▶ [Task objective] Return each entry precisely as it appears below.

Saved entries
╭──
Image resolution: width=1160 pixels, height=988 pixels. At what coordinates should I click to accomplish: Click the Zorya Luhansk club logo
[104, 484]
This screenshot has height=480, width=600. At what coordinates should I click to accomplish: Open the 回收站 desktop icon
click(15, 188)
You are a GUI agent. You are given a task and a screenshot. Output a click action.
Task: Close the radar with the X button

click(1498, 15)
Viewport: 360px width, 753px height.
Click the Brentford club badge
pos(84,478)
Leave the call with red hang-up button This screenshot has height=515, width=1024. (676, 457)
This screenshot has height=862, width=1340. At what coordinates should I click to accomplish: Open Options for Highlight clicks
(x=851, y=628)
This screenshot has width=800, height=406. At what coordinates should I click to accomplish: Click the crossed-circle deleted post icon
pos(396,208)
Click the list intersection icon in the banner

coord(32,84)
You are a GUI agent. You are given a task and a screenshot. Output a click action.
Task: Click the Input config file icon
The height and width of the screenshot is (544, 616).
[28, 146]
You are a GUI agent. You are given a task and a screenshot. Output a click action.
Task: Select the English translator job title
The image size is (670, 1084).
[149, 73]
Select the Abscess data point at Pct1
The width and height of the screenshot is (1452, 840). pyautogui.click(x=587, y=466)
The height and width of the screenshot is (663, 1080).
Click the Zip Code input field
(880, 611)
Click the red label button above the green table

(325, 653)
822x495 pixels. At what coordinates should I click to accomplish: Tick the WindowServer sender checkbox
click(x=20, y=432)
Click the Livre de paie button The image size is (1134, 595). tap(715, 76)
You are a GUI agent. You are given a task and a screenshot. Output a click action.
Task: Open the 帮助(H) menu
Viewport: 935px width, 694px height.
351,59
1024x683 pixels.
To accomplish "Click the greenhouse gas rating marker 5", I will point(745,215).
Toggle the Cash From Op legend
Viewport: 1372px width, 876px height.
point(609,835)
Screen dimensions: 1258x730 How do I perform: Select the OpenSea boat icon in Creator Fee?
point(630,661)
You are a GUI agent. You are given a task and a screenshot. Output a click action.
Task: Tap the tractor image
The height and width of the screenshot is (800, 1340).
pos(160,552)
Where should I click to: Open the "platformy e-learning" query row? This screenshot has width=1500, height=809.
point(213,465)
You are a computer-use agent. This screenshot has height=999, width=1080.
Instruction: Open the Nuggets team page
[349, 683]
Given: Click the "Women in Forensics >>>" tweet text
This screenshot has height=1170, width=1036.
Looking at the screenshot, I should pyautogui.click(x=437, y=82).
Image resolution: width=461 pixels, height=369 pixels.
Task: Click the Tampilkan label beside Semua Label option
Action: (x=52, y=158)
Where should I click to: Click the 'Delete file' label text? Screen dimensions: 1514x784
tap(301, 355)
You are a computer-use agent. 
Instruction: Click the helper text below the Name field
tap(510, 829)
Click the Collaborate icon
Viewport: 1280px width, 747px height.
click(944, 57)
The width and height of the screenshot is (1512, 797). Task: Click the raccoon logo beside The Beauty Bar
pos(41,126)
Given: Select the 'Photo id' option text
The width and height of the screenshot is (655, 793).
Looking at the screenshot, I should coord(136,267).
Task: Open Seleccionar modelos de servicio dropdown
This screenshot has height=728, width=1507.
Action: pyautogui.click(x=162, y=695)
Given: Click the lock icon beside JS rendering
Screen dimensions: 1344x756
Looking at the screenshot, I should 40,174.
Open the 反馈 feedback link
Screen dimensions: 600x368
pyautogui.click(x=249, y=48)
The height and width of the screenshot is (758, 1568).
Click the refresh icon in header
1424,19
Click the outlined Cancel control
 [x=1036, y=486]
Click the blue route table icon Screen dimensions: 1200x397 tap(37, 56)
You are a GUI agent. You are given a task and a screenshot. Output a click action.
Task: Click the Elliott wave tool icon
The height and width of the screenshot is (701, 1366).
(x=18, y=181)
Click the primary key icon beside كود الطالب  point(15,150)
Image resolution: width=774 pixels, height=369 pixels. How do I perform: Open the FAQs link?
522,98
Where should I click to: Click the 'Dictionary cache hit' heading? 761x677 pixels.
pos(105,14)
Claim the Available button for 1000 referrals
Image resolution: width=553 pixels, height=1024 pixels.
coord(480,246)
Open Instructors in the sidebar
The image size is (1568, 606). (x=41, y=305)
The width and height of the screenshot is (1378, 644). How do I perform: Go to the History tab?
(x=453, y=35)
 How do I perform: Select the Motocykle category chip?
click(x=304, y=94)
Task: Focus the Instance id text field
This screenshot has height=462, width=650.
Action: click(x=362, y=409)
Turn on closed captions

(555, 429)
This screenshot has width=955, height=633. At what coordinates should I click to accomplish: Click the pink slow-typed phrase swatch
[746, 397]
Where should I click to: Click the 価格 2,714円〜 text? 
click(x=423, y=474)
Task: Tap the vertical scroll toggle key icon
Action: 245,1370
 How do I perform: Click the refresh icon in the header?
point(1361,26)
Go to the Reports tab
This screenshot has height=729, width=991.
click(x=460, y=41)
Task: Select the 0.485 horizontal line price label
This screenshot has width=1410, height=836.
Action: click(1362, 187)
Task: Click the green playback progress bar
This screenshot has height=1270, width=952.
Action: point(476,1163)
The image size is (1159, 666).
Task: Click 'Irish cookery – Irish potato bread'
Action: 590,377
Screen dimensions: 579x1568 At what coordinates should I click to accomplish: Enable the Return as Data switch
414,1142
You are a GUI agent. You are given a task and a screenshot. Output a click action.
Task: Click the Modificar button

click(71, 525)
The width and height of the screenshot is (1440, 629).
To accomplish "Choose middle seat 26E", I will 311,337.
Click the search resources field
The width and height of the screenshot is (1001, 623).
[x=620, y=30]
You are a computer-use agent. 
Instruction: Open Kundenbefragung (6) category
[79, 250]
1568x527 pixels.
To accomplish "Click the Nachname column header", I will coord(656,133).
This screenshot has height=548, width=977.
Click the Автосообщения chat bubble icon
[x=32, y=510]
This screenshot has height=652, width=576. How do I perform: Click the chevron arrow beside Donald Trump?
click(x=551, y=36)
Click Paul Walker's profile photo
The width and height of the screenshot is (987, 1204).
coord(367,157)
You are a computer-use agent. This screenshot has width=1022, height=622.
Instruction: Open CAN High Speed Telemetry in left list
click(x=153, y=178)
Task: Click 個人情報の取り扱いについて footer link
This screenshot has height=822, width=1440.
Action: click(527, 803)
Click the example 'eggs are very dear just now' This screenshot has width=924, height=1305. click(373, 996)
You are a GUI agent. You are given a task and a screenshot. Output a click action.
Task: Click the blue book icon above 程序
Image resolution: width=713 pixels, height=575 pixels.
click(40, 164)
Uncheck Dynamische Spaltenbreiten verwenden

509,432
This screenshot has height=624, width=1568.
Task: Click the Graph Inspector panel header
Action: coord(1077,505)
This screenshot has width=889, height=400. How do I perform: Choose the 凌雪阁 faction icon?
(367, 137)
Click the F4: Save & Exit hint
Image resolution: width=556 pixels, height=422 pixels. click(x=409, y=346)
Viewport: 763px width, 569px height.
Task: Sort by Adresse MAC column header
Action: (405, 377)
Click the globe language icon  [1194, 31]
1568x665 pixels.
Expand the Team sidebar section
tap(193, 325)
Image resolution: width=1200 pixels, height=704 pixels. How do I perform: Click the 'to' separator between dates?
╰──
▶ [Solution for this task]
Image resolution: width=1160 pixels, height=988 pixels. At what coordinates should I click to accomplish: Click the Zorya Luhansk club logo
[104, 484]
This screenshot has height=480, width=600. At what coordinates should I click to accomplish: Open the 回收站 desktop icon
click(15, 188)
You are a GUI agent. You are given a task and a screenshot. Output a click action.
Task: Close the radar with the X button

click(1498, 15)
Viewport: 360px width, 753px height.
Click the Brentford club badge
pos(84,478)
Leave the call with red hang-up button This screenshot has height=515, width=1024. (676, 457)
This screenshot has height=862, width=1340. At what coordinates should I click to accomplish: Open Options for Highlight clicks
(x=851, y=628)
This screenshot has width=800, height=406. At what coordinates should I click to accomplish: Click the crossed-circle deleted post icon
pos(396,208)
Click the list intersection icon in the banner

coord(32,84)
You are a GUI agent. You are given a task and a screenshot. Output a click action.
Task: Click the Input config file icon
The height and width of the screenshot is (544, 616).
[28, 146]
You are a GUI agent. You are given a task and a screenshot. Output a click action.
Task: Select the English translator job title
The image size is (670, 1084).
[149, 73]
Select the Abscess data point at Pct1
The width and height of the screenshot is (1452, 840). pyautogui.click(x=587, y=466)
The height and width of the screenshot is (663, 1080).
Click the Zip Code input field
(880, 611)
Click the red label button above the green table

(325, 653)
822x495 pixels. At what coordinates should I click to accomplish: Tick the WindowServer sender checkbox
click(x=20, y=432)
Click the Livre de paie button The image size is (1134, 595). tap(715, 76)
You are a GUI agent. You are given a task and a screenshot. Output a click action.
Task: Open the 帮助(H) menu
Viewport: 935px width, 694px height.
351,59
1024x683 pixels.
To accomplish "Click the greenhouse gas rating marker 5", I will point(745,215).
Toggle the Cash From Op legend
Viewport: 1372px width, 876px height.
point(609,835)
Screen dimensions: 1258x730 How do I perform: Select the OpenSea boat icon in Creator Fee?
point(630,661)
You are a GUI agent. You are given a task and a screenshot. Output a click action.
Task: Tap the tractor image
The height and width of the screenshot is (800, 1340).
pos(160,552)
Where should I click to: Open the "platformy e-learning" query row? This screenshot has width=1500, height=809.
point(213,465)
You are a computer-use agent. This screenshot has height=999, width=1080.
Instruction: Open the Nuggets team page
[349, 683]
Given: Click the "Women in Forensics >>>" tweet text
This screenshot has height=1170, width=1036.
Looking at the screenshot, I should pyautogui.click(x=437, y=82).
Image resolution: width=461 pixels, height=369 pixels.
Task: Click the Tampilkan label beside Semua Label option
Action: (x=52, y=158)
Where should I click to: Click the 'Delete file' label text? Screen dimensions: 1514x784
tap(301, 355)
You are a computer-use agent. 
Instruction: Click the helper text below the Name field
tap(510, 829)
Click the Collaborate icon
Viewport: 1280px width, 747px height.
click(944, 57)
The width and height of the screenshot is (1512, 797). Task: Click the raccoon logo beside The Beauty Bar
pos(41,126)
Given: Select the 'Photo id' option text
The width and height of the screenshot is (655, 793).
Looking at the screenshot, I should coord(136,267).
Task: Open Seleccionar modelos de servicio dropdown
This screenshot has height=728, width=1507.
Action: pyautogui.click(x=162, y=695)
Given: Click the lock icon beside JS rendering
Screen dimensions: 1344x756
Looking at the screenshot, I should 40,174.
Open the 反馈 feedback link
Screen dimensions: 600x368
pyautogui.click(x=249, y=48)
The height and width of the screenshot is (758, 1568).
Click the refresh icon in header
1424,19
Click the outlined Cancel control
 [x=1036, y=486]
Click the blue route table icon Screen dimensions: 1200x397 tap(37, 56)
You are a GUI agent. You are given a task and a screenshot. Output a click action.
Task: Click the Elliott wave tool icon
The height and width of the screenshot is (701, 1366).
(x=18, y=181)
Click the primary key icon beside كود الطالب  point(15,150)
Image resolution: width=774 pixels, height=369 pixels. How do I perform: Open the FAQs link?
522,98
Where should I click to: Click the 'Dictionary cache hit' heading? 761x677 pixels.
pos(105,14)
Claim the Available button for 1000 referrals
Image resolution: width=553 pixels, height=1024 pixels.
coord(480,246)
Open Instructors in the sidebar
The image size is (1568, 606). (x=41, y=305)
The width and height of the screenshot is (1378, 644). How do I perform: Go to the History tab?
(x=453, y=35)
 How do I perform: Select the Motocykle category chip?
click(x=304, y=94)
Task: Focus the Instance id text field
This screenshot has height=462, width=650.
Action: click(x=362, y=409)
Turn on closed captions

(555, 429)
This screenshot has width=955, height=633. At what coordinates should I click to accomplish: Click the pink slow-typed phrase swatch
[746, 397]
Where should I click to: Click the 価格 2,714円〜 text? 
click(x=423, y=474)
Task: Tap the vertical scroll toggle key icon
Action: 245,1370
 How do I perform: Click the refresh icon in the header?
point(1361,26)
Go to the Reports tab
This screenshot has height=729, width=991.
click(x=460, y=41)
Task: Select the 0.485 horizontal line price label
This screenshot has width=1410, height=836.
Action: click(1362, 187)
Task: Click the green playback progress bar
This screenshot has height=1270, width=952.
Action: point(476,1163)
The image size is (1159, 666).
Task: Click 'Irish cookery – Irish potato bread'
Action: 590,377
Screen dimensions: 579x1568 At what coordinates should I click to accomplish: Enable the Return as Data switch
414,1142
You are a GUI agent. You are given a task and a screenshot. Output a click action.
Task: Click the Modificar button

click(71, 525)
The width and height of the screenshot is (1440, 629).
To accomplish "Choose middle seat 26E", I will 311,337.
Click the search resources field
The width and height of the screenshot is (1001, 623).
[x=620, y=30]
You are a computer-use agent. 
Instruction: Open Kundenbefragung (6) category
[79, 250]
1568x527 pixels.
To accomplish "Click the Nachname column header", I will coord(656,133).
This screenshot has height=548, width=977.
Click the Автосообщения chat bubble icon
[x=32, y=510]
This screenshot has height=652, width=576. How do I perform: Click the chevron arrow beside Donald Trump?
click(x=551, y=36)
Click Paul Walker's profile photo
The width and height of the screenshot is (987, 1204).
coord(367,157)
You are a computer-use agent. This screenshot has width=1022, height=622.
Instruction: Open CAN High Speed Telemetry in left list
click(x=153, y=178)
Task: Click 個人情報の取り扱いについて footer link
This screenshot has height=822, width=1440.
Action: click(527, 803)
Click the example 'eggs are very dear just now' This screenshot has width=924, height=1305. click(373, 996)
You are a GUI agent. You are given a task and a screenshot. Output a click action.
Task: Click the blue book icon above 程序
Image resolution: width=713 pixels, height=575 pixels.
click(40, 164)
Uncheck Dynamische Spaltenbreiten verwenden

509,432
This screenshot has height=624, width=1568.
Task: Click the Graph Inspector panel header
Action: coord(1077,505)
This screenshot has width=889, height=400. How do I perform: Choose the 凌雪阁 faction icon?
(367, 137)
Click the F4: Save & Exit hint
Image resolution: width=556 pixels, height=422 pixels. click(x=409, y=346)
Viewport: 763px width, 569px height.
Task: Sort by Adresse MAC column header
Action: (405, 377)
Click the globe language icon  [1194, 31]
1568x665 pixels.
Expand the Team sidebar section
tap(193, 325)
Image resolution: width=1200 pixels, height=704 pixels. How do I perform: Click the 'to' separator between dates?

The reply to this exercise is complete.